[HOW TO COMPLETE THIS TASK]: Using the listing below, set down exactly the lines starting at the line that contains "Presse (669, 22)" and ending at the line that contains "Agenda (539, 22)", both included, and no others.

[RECORDS TO USE]:
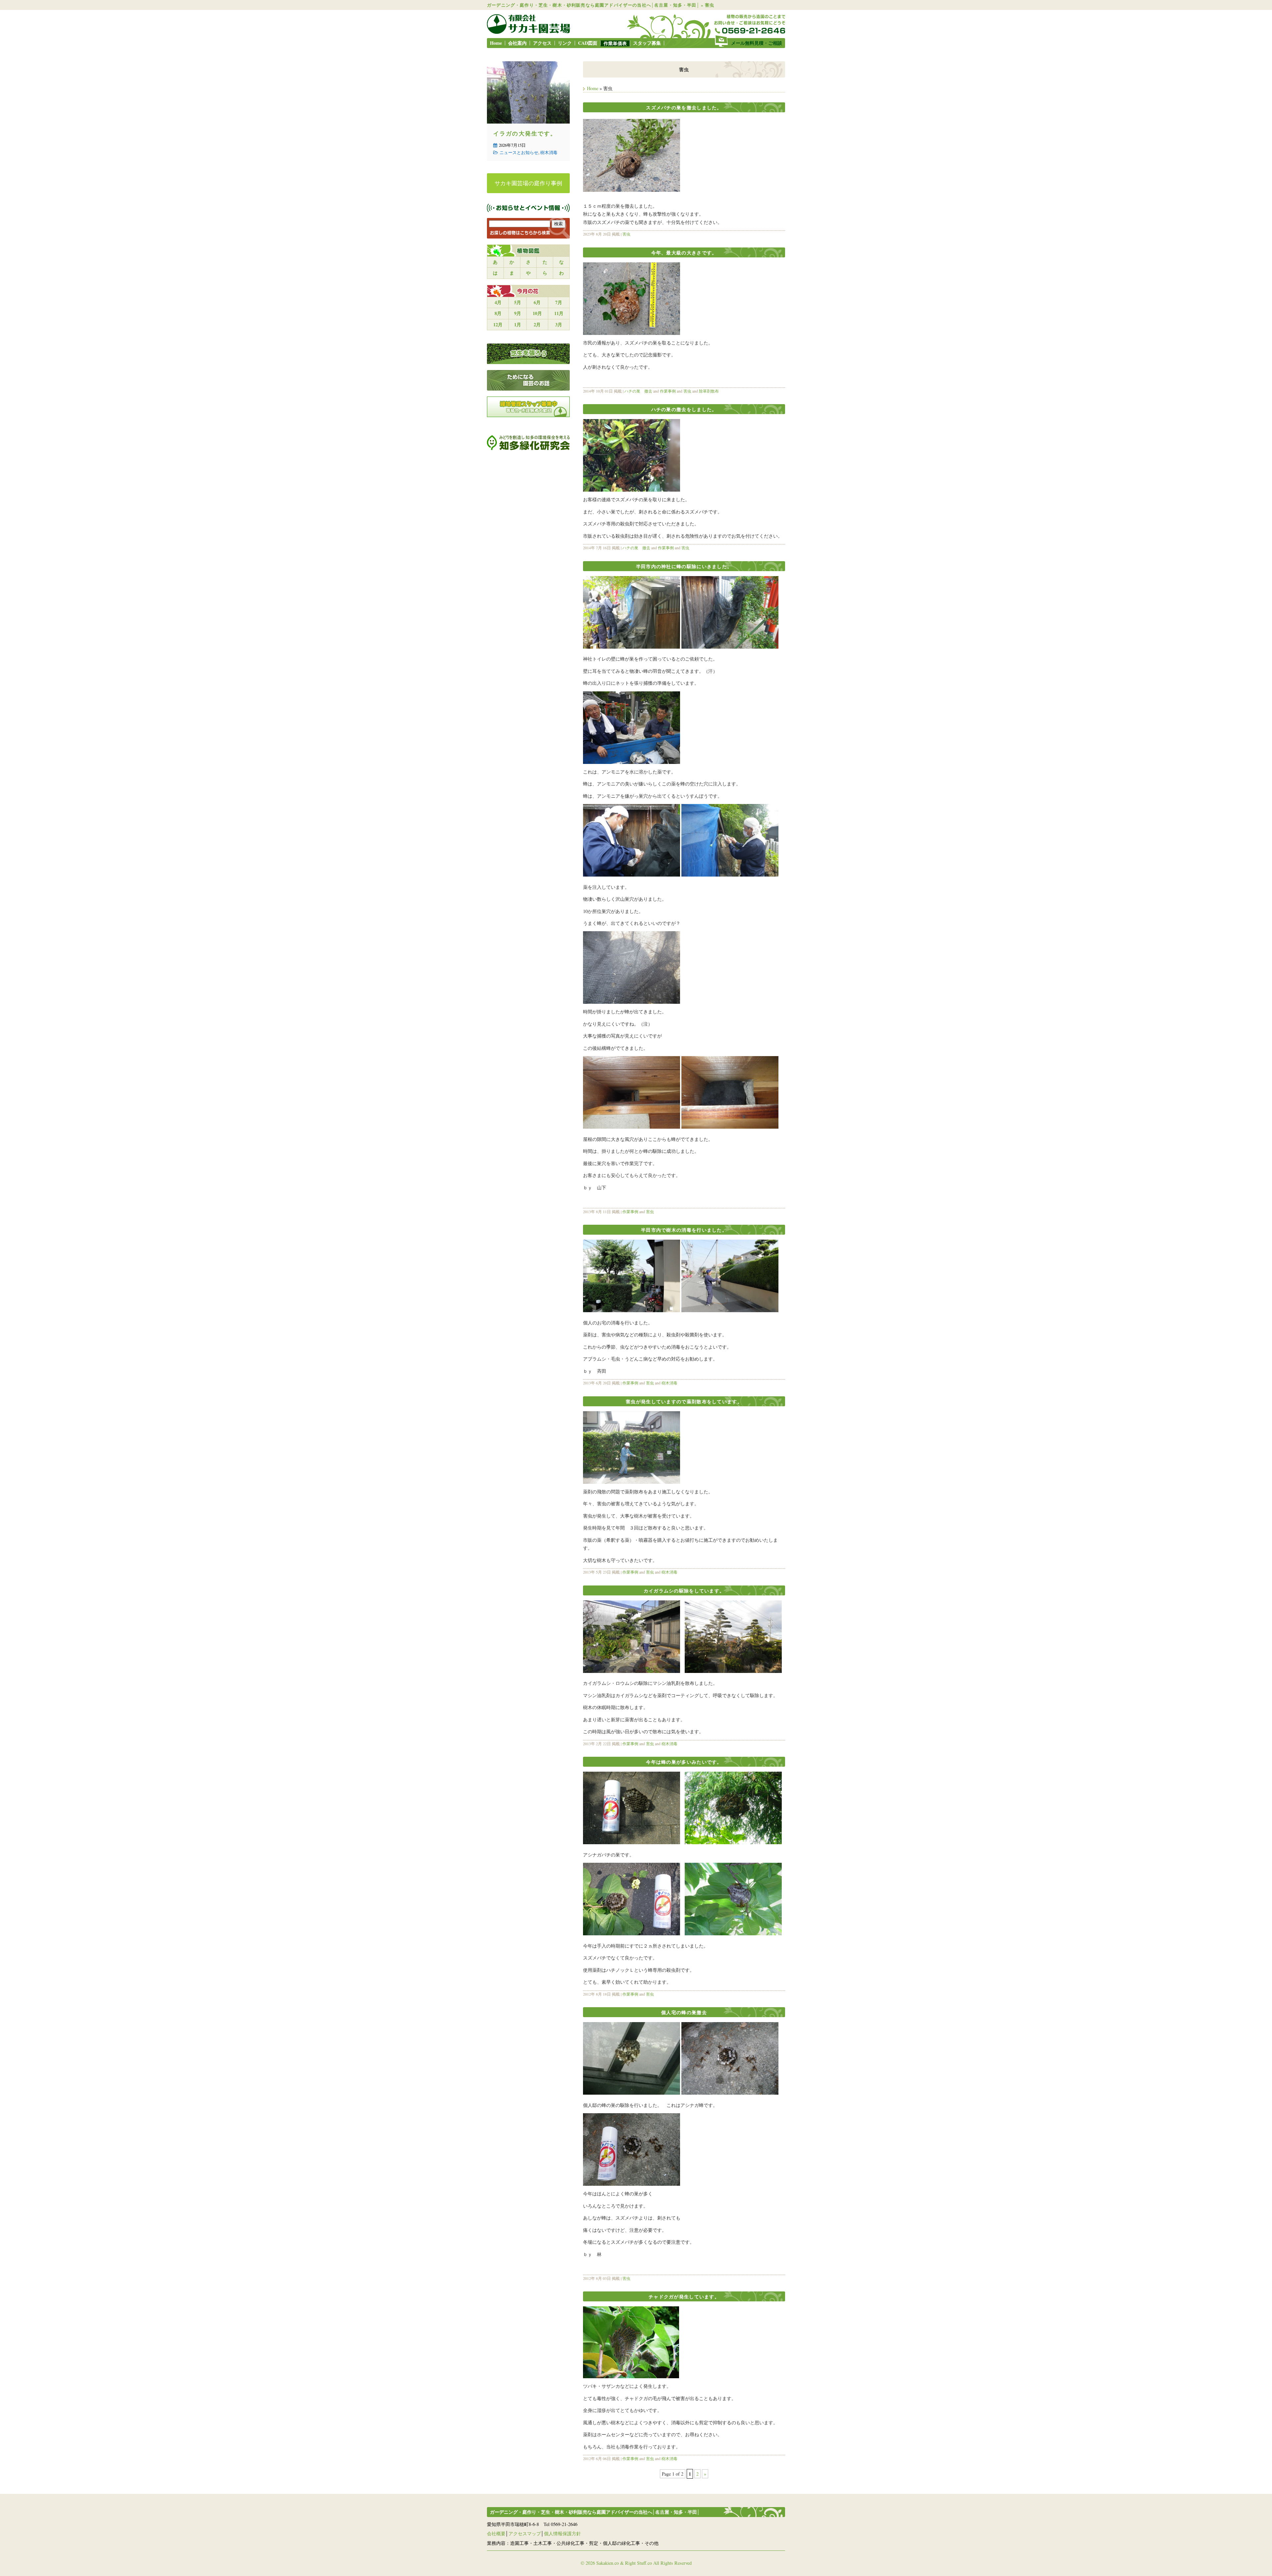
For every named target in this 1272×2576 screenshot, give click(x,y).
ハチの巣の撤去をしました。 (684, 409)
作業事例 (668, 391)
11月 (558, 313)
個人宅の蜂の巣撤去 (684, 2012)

---

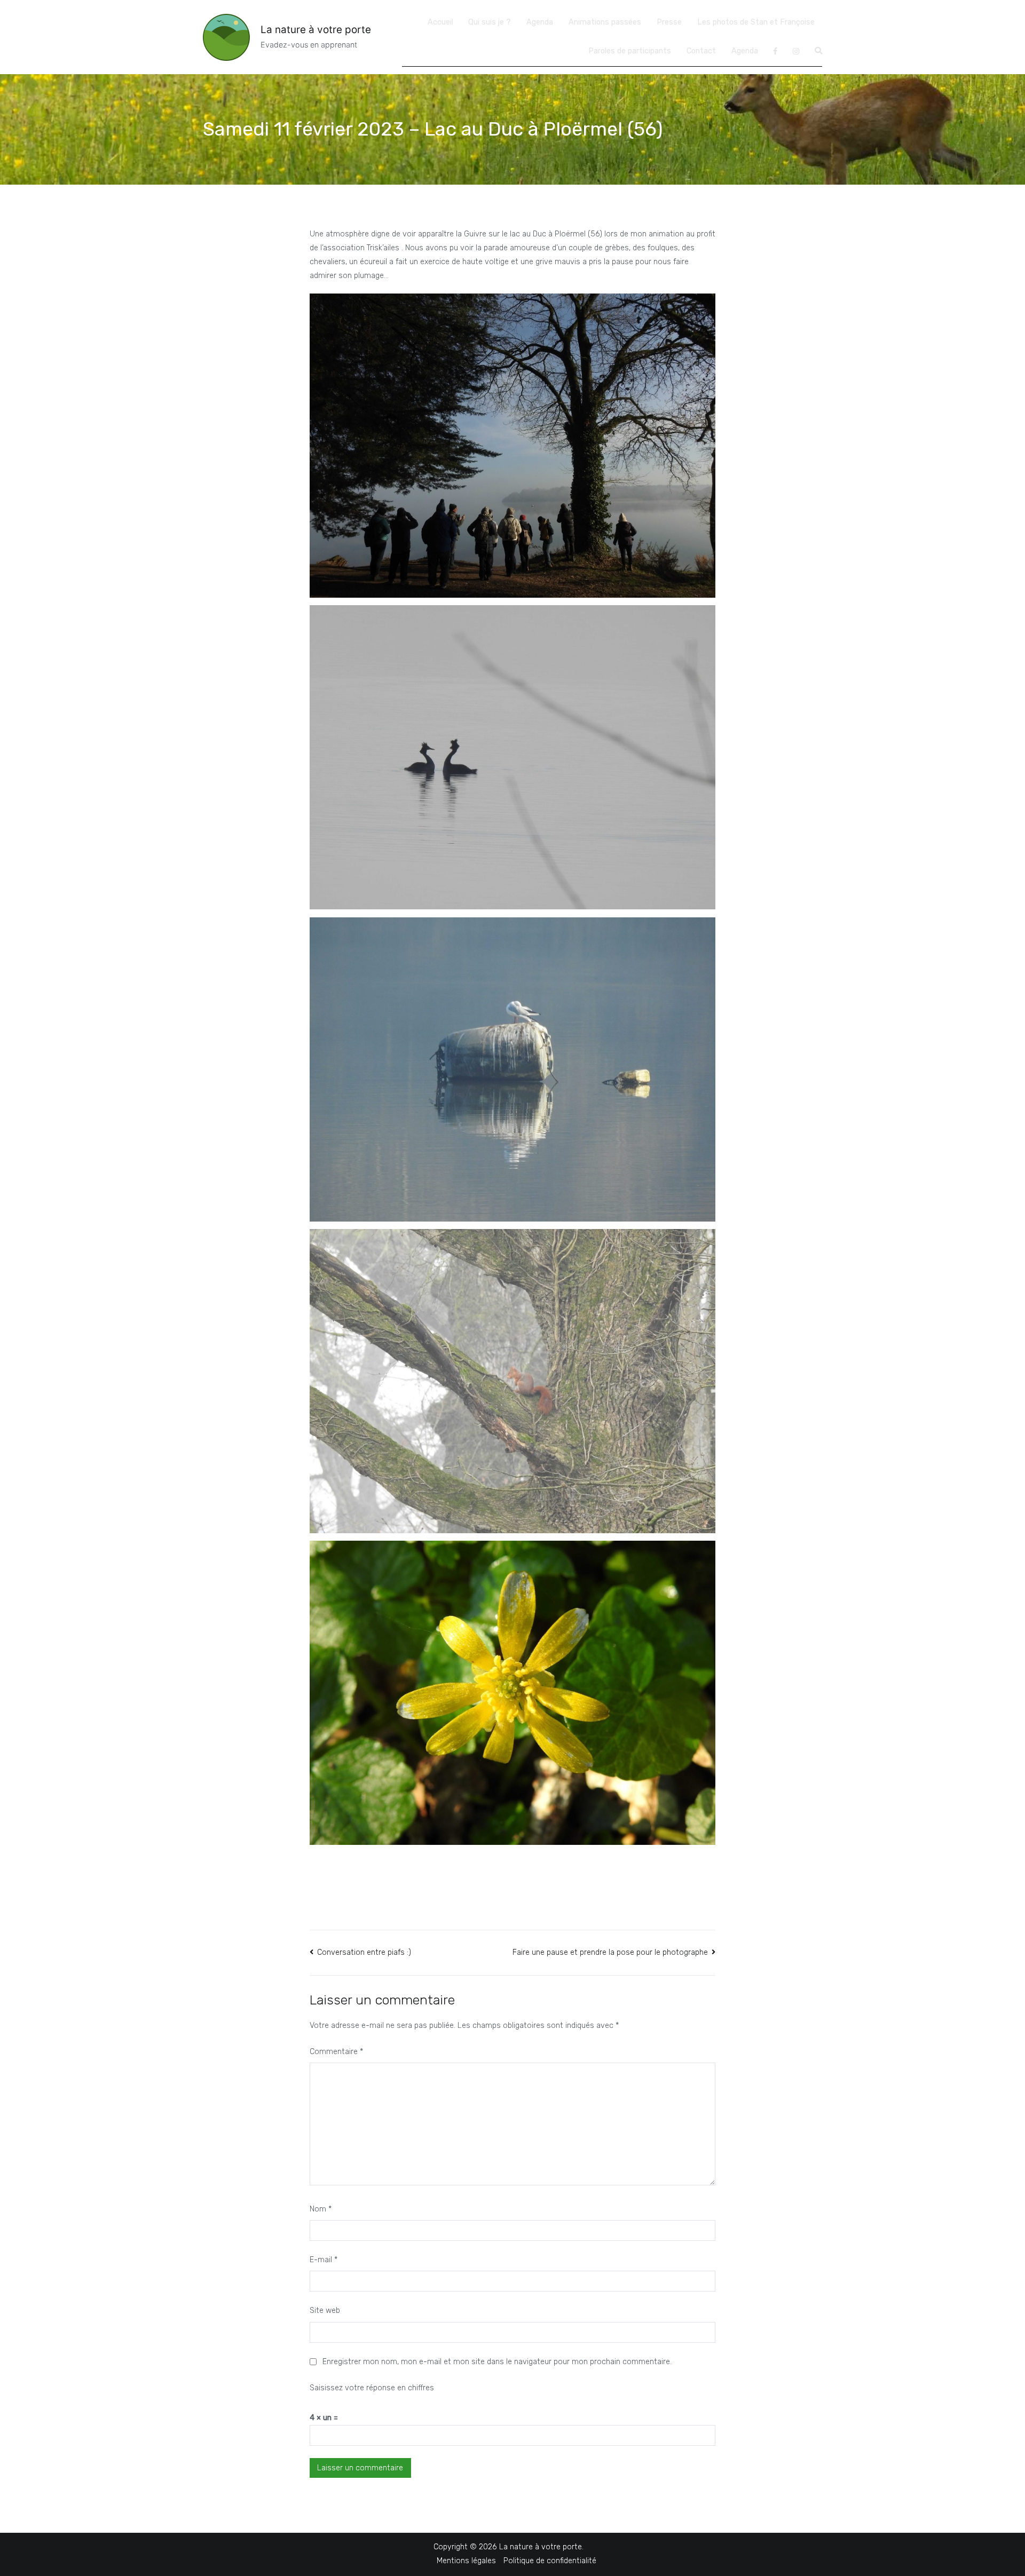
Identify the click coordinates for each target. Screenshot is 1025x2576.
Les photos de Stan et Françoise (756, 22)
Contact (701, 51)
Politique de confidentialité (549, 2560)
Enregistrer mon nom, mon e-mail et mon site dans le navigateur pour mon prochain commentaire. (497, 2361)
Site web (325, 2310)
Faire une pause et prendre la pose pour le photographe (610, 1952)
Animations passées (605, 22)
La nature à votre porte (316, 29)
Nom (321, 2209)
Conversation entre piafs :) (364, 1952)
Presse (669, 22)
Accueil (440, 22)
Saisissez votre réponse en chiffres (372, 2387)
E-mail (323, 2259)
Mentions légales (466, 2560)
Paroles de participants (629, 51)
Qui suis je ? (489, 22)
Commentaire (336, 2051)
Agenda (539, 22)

[EXERCISE RESPONSE]:
Presse (669, 22)
Accueil (440, 22)
Saisissez votre réponse en chiffres (372, 2387)
E-mail (323, 2259)
Mentions légales (466, 2560)
Paroles de participants (629, 51)
Qui suis je ? (489, 22)
Commentaire (336, 2051)
Agenda (539, 22)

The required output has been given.